Мне предложили поучаствовать еще в одном сериале под названием “Свет и тень”, который на самом деле стал скорее тенью, чем светом, потому что развитие сценария зрителям не понравилось. Не стоит, однако, забывать, что совсем недавно подошла к концу очень популярная среди молодежи тех лет “мыльная опера”, – и вдруг этот сериал с налетом философии, который дал мне возможность познакомиться и поработать с Энрике Áльваресом Фéликсом [прим: Энрике Áльварес Фéликс (1934 – 1996) – мексиканский киноактер], и благодаря которому началась моя крепкая дружба с его матерью Марией Феликс [прим: Мария Феликс ( 1914 – 2002) – наст. имя Мари́я де лос Áнхелес Фéликс Гуэрéнья, мексиканская модель, натурщица, крупнейшая актриса золотого века мексиканского кино],Доньей, одной из наших самых прославленных и знаменитых див мексиканского “золотого кино”. Мне очень помогли ее советы и наблюдения. Она всегда говорила мне: “Талия, красота начинается с ног”. Под этим она подразумевала, что твоя походка, как и осанка, определяют твое изящество, грациозность и своеобразие.
Мечты о карьере солистки
Не покладая рук, я трудилась на съемочной площадке, чтобы двигаться вперед в мире сериалов, разворачиваться и расти как актриса. В то же время у меня был непочатый край работы вместе с “Тимбириче”. То, что я стояла на сцене вместе с ребятами и пела вживую, выливалось в энергию, которую я уже не могла получить, не будучи с ними. Необходимость петь превращалась в неуемное желание выпустить сольную программу. Больше всего мне хотелось подняться на сцену и взять в руки микрофон, но я понимала, что для этого нужен был план, нужна была подготовка. Во мне развивалась и крепла мечта, желание стать солисткой. Я видела, как я пою свои песни, стоя на сцене наедине со зрителями и разделяю с ними этот чарующий, волшебный миг. Но для того, чтобы воплотить в жизнь свои мечты, я должна была эту жизнь изменить, поэтому я решила, что по окончании съемок моего третьего сериала “Свет и тень” я на время уеду жить в Лос-Анджелес, чтобы изучать пение и танцы. Мне хотелось научиться играть на каком-нибудь инструменте типа бас-гитары и усовершенствовать технику написания песен.

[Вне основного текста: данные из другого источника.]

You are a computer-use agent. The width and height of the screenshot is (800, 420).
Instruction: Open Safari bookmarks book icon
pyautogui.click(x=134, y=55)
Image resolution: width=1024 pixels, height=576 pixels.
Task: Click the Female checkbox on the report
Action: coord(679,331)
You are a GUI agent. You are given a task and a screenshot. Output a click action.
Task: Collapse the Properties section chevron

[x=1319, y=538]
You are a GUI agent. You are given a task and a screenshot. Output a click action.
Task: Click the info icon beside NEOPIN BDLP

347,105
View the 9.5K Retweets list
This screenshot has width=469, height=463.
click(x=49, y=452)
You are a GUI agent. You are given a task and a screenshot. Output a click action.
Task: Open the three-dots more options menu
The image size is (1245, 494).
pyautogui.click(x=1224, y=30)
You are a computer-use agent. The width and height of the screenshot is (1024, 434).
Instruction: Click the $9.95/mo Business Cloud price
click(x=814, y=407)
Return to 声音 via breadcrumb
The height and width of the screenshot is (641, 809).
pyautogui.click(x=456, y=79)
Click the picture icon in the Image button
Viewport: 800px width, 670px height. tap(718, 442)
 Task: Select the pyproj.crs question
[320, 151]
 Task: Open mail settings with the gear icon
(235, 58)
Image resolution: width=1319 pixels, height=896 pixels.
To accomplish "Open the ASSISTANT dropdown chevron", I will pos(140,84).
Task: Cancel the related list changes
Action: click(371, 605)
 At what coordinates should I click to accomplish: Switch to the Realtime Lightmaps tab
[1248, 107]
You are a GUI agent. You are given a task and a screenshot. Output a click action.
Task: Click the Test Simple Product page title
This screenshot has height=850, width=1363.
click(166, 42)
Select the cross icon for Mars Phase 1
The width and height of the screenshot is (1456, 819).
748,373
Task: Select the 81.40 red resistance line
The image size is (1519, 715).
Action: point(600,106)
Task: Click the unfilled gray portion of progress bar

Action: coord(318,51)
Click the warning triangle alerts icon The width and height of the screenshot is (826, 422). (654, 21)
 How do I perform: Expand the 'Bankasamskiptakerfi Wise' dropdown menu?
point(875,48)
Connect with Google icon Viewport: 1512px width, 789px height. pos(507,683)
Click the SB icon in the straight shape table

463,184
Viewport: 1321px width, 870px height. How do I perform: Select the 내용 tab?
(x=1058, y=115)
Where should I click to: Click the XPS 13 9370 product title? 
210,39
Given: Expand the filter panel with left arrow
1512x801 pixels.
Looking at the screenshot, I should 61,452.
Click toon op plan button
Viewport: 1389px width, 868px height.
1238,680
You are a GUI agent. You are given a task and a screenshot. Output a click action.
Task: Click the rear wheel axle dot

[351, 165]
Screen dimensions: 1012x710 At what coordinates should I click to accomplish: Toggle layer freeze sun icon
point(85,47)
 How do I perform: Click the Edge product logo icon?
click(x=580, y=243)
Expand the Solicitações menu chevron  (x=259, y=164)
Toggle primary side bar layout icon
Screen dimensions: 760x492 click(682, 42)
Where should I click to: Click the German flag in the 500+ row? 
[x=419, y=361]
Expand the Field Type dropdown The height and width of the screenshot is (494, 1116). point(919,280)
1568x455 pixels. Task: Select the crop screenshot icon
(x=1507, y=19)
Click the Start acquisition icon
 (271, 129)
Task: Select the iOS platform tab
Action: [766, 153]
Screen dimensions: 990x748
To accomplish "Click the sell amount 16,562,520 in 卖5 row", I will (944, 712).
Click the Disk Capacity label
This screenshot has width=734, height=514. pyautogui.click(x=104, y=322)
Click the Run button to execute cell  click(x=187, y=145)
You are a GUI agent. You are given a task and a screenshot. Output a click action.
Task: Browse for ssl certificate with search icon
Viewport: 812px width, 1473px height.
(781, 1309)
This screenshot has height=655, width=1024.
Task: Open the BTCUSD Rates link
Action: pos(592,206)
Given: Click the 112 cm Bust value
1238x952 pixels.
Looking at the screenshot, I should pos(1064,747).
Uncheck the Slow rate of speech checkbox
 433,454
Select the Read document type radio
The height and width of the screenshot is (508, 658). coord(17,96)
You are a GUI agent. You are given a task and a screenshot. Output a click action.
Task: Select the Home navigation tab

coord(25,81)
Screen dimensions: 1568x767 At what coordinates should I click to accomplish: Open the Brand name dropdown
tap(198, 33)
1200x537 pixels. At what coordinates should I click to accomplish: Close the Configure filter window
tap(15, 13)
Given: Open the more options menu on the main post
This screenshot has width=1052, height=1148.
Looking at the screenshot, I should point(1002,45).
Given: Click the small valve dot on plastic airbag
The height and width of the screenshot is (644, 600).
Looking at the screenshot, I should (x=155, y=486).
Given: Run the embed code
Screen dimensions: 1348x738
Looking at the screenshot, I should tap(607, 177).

Со своими мечтами и цветущими семнадцатью годами за плечами я приехала в Голливуд в сопровождении моей неразлучной сообщницы-мамы. Как поется в моей песне: “Пляж, солнце и пальмы” [прим: Пляж, солнце и пальмы (Playa, sol y palmeras) – строчка из одного из самых известных шлягеров Талии Piel Morena (Мулат) ]. Я здесь, Калифорния! Я сняла квартиру в Вествуде, районе Лос-Анджелеса, вблизи которого находились кинотеатры, рестораны, магазины, кафе... словом, молодежная среда, идеальная для меня еще и потому, что Калифорнийский Университет Лос-Анджелеса находился совсем рядом. Какое место! Этот университет один из самых больших и значимых университетов калифорнийского штата. А гулять по его ухоженным, замечательным паркам, любоваться зданиями совершенно разных архитектурных стилей, наблюдать за молодежными компаниями, бродящими туда-сюда по дорожкам, было для меня бесподобным событием в жизни. В Университете я брала уроки английского, но также мне хотелось овладеть игрой на музыкальном инструменте, и я ездила в район Мерлоуз брать уроки игры на бас-гитаре. Я моталась по всему городу, поскольку помимо вышеперечисленного посещала еще танцевальную студию в Санта-Монике и брала уроки пения в Сан-Фернандо Вэлли. Целый день я разъезжала с урока на урок во взятом напрокат красном автомобильчике, слушая заведенные на полную мощь кассеты “Аэросмит”, Джанет Джексон, Мадонны, “Дорс” и “Джорни”.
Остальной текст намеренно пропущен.